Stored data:
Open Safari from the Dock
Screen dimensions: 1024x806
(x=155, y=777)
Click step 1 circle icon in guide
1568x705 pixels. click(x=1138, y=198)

# PROBLEM STATEMENT
Return every record above exactly as written.

# WRITTEN RESPONSE
Open Safari from the Dock
Screen dimensions: 1024x806
(x=155, y=777)
Click step 1 circle icon in guide
1568x705 pixels. click(x=1138, y=198)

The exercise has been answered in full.